I suspect that they can cheat this one a little. As long as they're in an area with good connectivity and the cars are smart enough to pull over if they don't get human guidance, I expect they'll move the backup drivers to a central location. Call it SAE level 3.5. It wouldn't be good enough to sell cars, but it would be workable for a ride service, and would allow them to undercut Uber, etc, quite handily.



I dunno, it's hard to imagine any safe way to drive a car in traffic via cell. I don't see how you could get all-round vision with acceptable resolution, frame rate, and latency. VR might solve the viewing angle, at least, but would greatly magnify the effect of frame rate/latency drops. You don't want your driver getting VR-sick five minutes in.

And that's leaving aside reliability. A 99.9% solid connection is not nearly good enough.


I think you misunderstand. I agree that a safety driver being expected to be able to pay attention and being ready to take over at any moment isn't viable.
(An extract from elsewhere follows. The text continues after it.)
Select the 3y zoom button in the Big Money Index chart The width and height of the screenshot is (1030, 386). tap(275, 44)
But consider a point where the cars are good enough that the remaining risks are ones where they can show that they can tune the hazard detection so that it doesn't miss any potential hazard situations, but may occasionally be overly cautious, and that it can reliably and safely slow down or stop short of potential hazards it doesn't know how to handle.

In that case you might get to a point where it's ok (safety wise, if not in terms of customer satisfaction) if the car stops for 30 seconds until a human safety driver reviews the data and confirms that what the car "sees" is not a dangerous situation.

In that case you might have e.g. 10 cars per safety driver, or more, and most of the time the car might not even stop - if a driver is available to respond immediately it may be sufficient for it to slow down until it gets a response. And you can simply slowly reduce the number of safety drivers as the cars get better. For a fleet service you might well never stop having some people monitoring to respond to unexpected conditions.

Of course, for this to be viable, the car needs to be possible to be made safe without human intervention, but that safety may be achieved by opting to stop or slow down the car in situations where continuing might be perfectly safe (and with the caveat that this may e.g. restrict where it may be possible to let it drive etc.), but where the car can't yet tell by itself.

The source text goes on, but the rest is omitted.